══ Text ══
It is easy now for some of our black college professors to call for a revolution from the comfort of a lectern on a college campus, or the op-ed page of a major newspaper. But it was hard, so very difficult, for a young Southern Baptist minister to lead a movement that forced the rest of America to grudgingly recognize in its African American citizens the full measure of our humanity.

 “…pungent odor that had been birthed in slave ships, a raw stench that had been marinated in slave pens — it was the same foul, fetid scent that had permeated the Jim Crow South, an earthy, glandular excretion that soap and water could never fully rinse away…”

For a man who had no idea of the path his life would take, Martin Luther King Jr. was awfully well-prepared for the journey. In the years since King’s murder, he has gone from being one of the nation’s most controversial figures in both the black and the white community to one of America’s revered cultural icons. The sound of King’s deep, sonorous baritone exclaiming “I have a dream…” is one of the most recognized phrases in the world.

“…the smell of burnt gunpowder and wet cotton, the taste of cold fried chicken and cheap lipstick, the sounds of grown men weeping, of heavy wood hitting dark flesh, of rifles cocking and dogs snarling, tired bodies jumbled together in church buses and auto caravans, always dressed in their best clothes…”
═══
## [Short problem A]
What sounds does the second quoted passage in the King passage list?
## [Short problem B]
Change "Open" to "Launch" in the rows, starting at the first row and ending at the line containing "(x=200, y=21)", and give back only those lines.
The rows below are unrelated to the passage about Martin Luther King Jr.
══ Exercise data ══
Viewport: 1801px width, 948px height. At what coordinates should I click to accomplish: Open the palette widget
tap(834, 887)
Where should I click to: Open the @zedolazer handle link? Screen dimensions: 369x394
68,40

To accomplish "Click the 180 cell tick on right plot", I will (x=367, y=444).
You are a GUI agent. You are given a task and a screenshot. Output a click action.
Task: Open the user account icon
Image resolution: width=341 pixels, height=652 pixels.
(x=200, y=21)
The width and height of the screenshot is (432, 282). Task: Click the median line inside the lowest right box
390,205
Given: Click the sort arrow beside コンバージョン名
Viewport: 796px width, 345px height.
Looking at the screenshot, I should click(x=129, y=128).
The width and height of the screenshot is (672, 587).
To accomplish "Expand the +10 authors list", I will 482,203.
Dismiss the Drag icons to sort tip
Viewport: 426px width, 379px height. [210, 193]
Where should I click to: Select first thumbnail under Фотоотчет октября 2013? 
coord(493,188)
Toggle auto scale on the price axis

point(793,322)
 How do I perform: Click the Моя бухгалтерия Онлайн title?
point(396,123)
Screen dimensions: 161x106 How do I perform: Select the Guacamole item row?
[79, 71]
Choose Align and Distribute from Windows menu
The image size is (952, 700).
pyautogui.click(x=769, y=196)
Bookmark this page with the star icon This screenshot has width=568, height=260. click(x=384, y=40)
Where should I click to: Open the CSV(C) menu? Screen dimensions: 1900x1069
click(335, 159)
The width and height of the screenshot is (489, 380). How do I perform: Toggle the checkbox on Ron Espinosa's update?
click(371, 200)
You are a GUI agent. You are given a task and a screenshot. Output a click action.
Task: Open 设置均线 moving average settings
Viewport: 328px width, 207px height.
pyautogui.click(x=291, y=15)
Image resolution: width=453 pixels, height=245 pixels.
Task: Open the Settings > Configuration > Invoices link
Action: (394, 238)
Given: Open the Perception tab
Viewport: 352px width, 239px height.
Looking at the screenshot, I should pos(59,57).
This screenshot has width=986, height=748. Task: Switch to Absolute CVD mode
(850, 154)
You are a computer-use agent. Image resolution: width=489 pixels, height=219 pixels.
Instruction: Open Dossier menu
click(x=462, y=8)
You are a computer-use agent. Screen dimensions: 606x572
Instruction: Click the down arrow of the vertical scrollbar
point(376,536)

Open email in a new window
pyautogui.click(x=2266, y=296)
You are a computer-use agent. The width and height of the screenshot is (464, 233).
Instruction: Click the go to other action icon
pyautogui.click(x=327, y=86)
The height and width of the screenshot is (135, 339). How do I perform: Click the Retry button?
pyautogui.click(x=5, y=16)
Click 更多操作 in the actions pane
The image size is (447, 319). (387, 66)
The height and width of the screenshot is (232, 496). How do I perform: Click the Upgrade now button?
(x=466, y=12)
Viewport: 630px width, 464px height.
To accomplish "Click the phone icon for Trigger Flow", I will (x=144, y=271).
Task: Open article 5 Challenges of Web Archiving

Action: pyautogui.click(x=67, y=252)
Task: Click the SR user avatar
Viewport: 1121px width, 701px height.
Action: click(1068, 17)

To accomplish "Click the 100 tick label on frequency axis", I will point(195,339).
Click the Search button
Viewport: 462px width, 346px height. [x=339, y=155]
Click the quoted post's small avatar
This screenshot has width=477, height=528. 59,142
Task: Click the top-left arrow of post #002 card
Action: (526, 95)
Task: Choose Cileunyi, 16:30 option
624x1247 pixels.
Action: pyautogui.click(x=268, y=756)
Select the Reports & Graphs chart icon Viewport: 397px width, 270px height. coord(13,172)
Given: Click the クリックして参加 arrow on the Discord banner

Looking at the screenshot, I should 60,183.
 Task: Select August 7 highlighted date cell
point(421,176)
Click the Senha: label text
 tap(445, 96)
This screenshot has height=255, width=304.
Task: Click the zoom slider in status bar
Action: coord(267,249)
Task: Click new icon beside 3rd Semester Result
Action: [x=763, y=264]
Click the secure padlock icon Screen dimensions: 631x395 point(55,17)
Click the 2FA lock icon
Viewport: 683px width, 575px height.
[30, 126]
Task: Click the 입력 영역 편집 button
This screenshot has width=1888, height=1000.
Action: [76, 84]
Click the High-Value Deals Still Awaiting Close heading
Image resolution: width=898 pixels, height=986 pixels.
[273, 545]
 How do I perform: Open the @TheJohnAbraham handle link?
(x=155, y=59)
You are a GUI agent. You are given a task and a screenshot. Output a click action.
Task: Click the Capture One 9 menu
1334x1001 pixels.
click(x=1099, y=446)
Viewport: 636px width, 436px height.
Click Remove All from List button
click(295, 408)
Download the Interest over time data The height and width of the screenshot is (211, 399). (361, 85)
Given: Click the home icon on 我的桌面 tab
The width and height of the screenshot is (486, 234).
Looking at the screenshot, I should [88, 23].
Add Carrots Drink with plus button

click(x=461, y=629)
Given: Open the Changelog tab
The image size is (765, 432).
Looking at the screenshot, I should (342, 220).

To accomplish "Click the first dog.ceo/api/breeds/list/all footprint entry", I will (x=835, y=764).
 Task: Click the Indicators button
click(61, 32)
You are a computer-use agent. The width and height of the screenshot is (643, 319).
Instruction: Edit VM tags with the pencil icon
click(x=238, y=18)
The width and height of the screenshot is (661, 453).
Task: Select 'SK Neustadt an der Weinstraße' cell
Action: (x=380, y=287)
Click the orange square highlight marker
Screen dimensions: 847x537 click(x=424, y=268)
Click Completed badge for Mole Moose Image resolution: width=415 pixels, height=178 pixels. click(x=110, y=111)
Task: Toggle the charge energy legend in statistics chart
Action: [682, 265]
═══
## [Final answer A]
Grown men weeping, heavy wood hitting dark flesh, rifles cocking, and dogs snarling.

## [Final answer B]
Viewport: 1801px width, 948px height. At what coordinates should I click to accomplish: Launch the palette widget
tap(834, 887)
Where should I click to: Launch the @zedolazer handle link? Screen dimensions: 369x394
68,40

To accomplish "Click the 180 cell tick on right plot", I will (x=367, y=444).
You are a GUI agent. You are given a task and a screenshot. Output a click action.
Task: Launch the user account icon
Image resolution: width=341 pixels, height=652 pixels.
(x=200, y=21)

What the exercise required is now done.